◆ **WHAT THIS TASK INVOLVES**
The response must contain every line of the records that follow, duplicated exactly.

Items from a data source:
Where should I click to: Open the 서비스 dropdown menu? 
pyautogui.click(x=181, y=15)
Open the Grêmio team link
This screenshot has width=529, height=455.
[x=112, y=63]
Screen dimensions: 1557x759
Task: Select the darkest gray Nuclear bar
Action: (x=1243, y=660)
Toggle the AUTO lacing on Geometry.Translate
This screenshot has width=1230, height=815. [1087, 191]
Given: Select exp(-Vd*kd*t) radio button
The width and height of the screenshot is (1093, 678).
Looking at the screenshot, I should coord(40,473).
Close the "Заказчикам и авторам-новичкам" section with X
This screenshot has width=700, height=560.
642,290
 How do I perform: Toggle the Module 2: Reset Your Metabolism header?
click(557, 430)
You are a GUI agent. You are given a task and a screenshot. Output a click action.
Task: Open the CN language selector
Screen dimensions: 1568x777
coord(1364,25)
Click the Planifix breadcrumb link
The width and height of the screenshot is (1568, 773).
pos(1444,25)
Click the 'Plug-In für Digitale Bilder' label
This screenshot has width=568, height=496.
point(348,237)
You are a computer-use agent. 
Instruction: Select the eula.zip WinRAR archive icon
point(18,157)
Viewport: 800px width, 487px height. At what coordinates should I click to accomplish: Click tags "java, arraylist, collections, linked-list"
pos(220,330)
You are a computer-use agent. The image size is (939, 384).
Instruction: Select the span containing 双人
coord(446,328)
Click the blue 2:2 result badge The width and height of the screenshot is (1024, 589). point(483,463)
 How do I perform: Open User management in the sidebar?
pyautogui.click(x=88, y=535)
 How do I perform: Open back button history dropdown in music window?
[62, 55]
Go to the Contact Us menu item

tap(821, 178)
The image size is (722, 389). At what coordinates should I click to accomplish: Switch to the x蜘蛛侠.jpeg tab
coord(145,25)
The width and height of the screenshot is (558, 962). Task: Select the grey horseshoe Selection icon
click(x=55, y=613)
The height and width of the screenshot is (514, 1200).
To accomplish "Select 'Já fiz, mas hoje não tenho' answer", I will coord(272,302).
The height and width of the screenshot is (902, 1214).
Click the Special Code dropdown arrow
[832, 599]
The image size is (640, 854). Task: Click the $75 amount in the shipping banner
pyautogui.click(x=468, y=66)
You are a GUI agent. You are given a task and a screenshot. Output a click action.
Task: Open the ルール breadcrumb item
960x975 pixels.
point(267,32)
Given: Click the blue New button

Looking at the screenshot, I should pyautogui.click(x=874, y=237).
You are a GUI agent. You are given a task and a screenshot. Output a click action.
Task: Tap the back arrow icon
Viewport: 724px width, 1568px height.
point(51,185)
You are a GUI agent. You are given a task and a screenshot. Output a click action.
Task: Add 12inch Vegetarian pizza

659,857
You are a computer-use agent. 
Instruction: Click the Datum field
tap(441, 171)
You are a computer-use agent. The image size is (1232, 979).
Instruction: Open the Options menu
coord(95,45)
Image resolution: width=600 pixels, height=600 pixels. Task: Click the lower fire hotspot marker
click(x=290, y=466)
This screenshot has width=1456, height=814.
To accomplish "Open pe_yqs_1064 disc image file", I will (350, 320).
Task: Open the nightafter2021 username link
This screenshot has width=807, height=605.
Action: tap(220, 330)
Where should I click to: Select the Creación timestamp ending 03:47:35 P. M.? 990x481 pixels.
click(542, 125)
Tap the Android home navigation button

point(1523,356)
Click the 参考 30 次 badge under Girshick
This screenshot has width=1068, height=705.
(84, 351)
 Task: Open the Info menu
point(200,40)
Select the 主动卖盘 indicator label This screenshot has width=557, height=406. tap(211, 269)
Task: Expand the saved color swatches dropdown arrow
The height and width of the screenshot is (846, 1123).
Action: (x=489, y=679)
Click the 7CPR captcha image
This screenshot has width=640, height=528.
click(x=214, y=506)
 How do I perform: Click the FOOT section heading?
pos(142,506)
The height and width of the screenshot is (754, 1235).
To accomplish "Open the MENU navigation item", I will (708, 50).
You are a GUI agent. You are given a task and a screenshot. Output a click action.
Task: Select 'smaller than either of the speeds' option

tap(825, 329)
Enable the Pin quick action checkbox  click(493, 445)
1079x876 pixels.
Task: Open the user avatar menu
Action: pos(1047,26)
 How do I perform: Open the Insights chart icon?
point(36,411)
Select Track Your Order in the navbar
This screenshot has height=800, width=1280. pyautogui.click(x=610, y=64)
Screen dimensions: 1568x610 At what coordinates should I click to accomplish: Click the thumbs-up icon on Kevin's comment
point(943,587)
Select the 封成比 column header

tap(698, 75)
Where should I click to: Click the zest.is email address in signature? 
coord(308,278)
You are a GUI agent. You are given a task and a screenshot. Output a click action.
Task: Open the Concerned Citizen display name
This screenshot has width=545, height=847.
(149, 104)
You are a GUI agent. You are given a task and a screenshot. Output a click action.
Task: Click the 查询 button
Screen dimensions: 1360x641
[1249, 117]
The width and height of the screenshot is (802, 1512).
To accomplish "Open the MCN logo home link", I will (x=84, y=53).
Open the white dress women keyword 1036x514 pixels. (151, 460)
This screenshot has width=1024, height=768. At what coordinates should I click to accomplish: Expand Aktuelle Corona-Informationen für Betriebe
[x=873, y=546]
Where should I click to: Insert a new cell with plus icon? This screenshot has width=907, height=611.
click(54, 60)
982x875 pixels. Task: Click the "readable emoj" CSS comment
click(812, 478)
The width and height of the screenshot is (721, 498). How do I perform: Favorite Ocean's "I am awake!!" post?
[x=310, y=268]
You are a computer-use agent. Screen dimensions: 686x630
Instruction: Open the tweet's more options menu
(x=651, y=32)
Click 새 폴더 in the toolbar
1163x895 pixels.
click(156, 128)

◆ **SOLUTION TO THIS PROBLEM**
Where should I click to: Open the 서비스 dropdown menu? 
pyautogui.click(x=181, y=15)
Open the Grêmio team link
This screenshot has width=529, height=455.
[x=112, y=63]
Screen dimensions: 1557x759
Task: Select the darkest gray Nuclear bar
Action: (x=1243, y=660)
Toggle the AUTO lacing on Geometry.Translate
This screenshot has width=1230, height=815. [1087, 191]
Given: Select exp(-Vd*kd*t) radio button
The width and height of the screenshot is (1093, 678).
Looking at the screenshot, I should coord(40,473).
Close the "Заказчикам и авторам-новичкам" section with X
This screenshot has width=700, height=560.
642,290
 How do I perform: Toggle the Module 2: Reset Your Metabolism header?
click(557, 430)
You are a GUI agent. You are given a task and a screenshot. Output a click action.
Task: Open the CN language selector
Screen dimensions: 1568x777
coord(1364,25)
Click the Planifix breadcrumb link
The width and height of the screenshot is (1568, 773).
pos(1444,25)
Click the 'Plug-In für Digitale Bilder' label
This screenshot has width=568, height=496.
point(348,237)
You are a computer-use agent. 
Instruction: Select the eula.zip WinRAR archive icon
point(18,157)
Viewport: 800px width, 487px height. At what coordinates should I click to accomplish: Click tags "java, arraylist, collections, linked-list"
pos(220,330)
You are a computer-use agent. The image size is (939, 384).
Instruction: Select the span containing 双人
coord(446,328)
Click the blue 2:2 result badge The width and height of the screenshot is (1024, 589). point(483,463)
 How do I perform: Open User management in the sidebar?
pyautogui.click(x=88, y=535)
 How do I perform: Open back button history dropdown in music window?
[62, 55]
Go to the Contact Us menu item

tap(821, 178)
The image size is (722, 389). At what coordinates should I click to accomplish: Switch to the x蜘蛛侠.jpeg tab
coord(145,25)
The width and height of the screenshot is (558, 962). Task: Select the grey horseshoe Selection icon
click(x=55, y=613)
The height and width of the screenshot is (514, 1200).
To accomplish "Select 'Já fiz, mas hoje não tenho' answer", I will coord(272,302).
The height and width of the screenshot is (902, 1214).
Click the Special Code dropdown arrow
[832, 599]
The image size is (640, 854). Task: Click the $75 amount in the shipping banner
pyautogui.click(x=468, y=66)
You are a GUI agent. You are given a task and a screenshot. Output a click action.
Task: Open the ルール breadcrumb item
960x975 pixels.
point(267,32)
Given: Click the blue New button

Looking at the screenshot, I should pyautogui.click(x=874, y=237).
You are a GUI agent. You are given a task and a screenshot. Output a click action.
Task: Tap the back arrow icon
Viewport: 724px width, 1568px height.
point(51,185)
You are a GUI agent. You are given a task and a screenshot. Output a click action.
Task: Add 12inch Vegetarian pizza

659,857
You are a computer-use agent. 
Instruction: Click the Datum field
tap(441, 171)
You are a computer-use agent. The image size is (1232, 979).
Instruction: Open the Options menu
coord(95,45)
Image resolution: width=600 pixels, height=600 pixels. Task: Click the lower fire hotspot marker
click(x=290, y=466)
This screenshot has width=1456, height=814.
To accomplish "Open pe_yqs_1064 disc image file", I will (350, 320).
Task: Open the nightafter2021 username link
This screenshot has width=807, height=605.
Action: tap(220, 330)
Where should I click to: Select the Creación timestamp ending 03:47:35 P. M.? 990x481 pixels.
click(542, 125)
Tap the Android home navigation button

point(1523,356)
Click the 参考 30 次 badge under Girshick
This screenshot has width=1068, height=705.
(84, 351)
 Task: Open the Info menu
point(200,40)
Select the 主动卖盘 indicator label This screenshot has width=557, height=406. tap(211, 269)
Task: Expand the saved color swatches dropdown arrow
The height and width of the screenshot is (846, 1123).
Action: (x=489, y=679)
Click the 7CPR captcha image
This screenshot has width=640, height=528.
click(x=214, y=506)
 How do I perform: Click the FOOT section heading?
pos(142,506)
The height and width of the screenshot is (754, 1235).
To accomplish "Open the MENU navigation item", I will (708, 50).
You are a GUI agent. You are given a task and a screenshot. Output a click action.
Task: Select 'smaller than either of the speeds' option

tap(825, 329)
Enable the Pin quick action checkbox  click(493, 445)
1079x876 pixels.
Task: Open the user avatar menu
Action: pos(1047,26)
 How do I perform: Open the Insights chart icon?
point(36,411)
Select Track Your Order in the navbar
This screenshot has height=800, width=1280. pyautogui.click(x=610, y=64)
Screen dimensions: 1568x610 At what coordinates should I click to accomplish: Click the thumbs-up icon on Kevin's comment
point(943,587)
Select the 封成比 column header

tap(698, 75)
Where should I click to: Click the zest.is email address in signature? 
coord(308,278)
You are a GUI agent. You are given a task and a screenshot. Output a click action.
Task: Open the Concerned Citizen display name
This screenshot has width=545, height=847.
(149, 104)
You are a GUI agent. You are given a task and a screenshot. Output a click action.
Task: Click the 查询 button
Screen dimensions: 1360x641
[1249, 117]
The width and height of the screenshot is (802, 1512).
To accomplish "Open the MCN logo home link", I will (x=84, y=53).
Open the white dress women keyword 1036x514 pixels. (151, 460)
This screenshot has width=1024, height=768. At what coordinates should I click to accomplish: Expand Aktuelle Corona-Informationen für Betriebe
[x=873, y=546]
Where should I click to: Insert a new cell with plus icon? This screenshot has width=907, height=611.
click(54, 60)
982x875 pixels. Task: Click the "readable emoj" CSS comment
click(812, 478)
The width and height of the screenshot is (721, 498). How do I perform: Favorite Ocean's "I am awake!!" post?
[x=310, y=268]
You are a computer-use agent. Screen dimensions: 686x630
Instruction: Open the tweet's more options menu
(x=651, y=32)
Click 새 폴더 in the toolbar
1163x895 pixels.
click(156, 128)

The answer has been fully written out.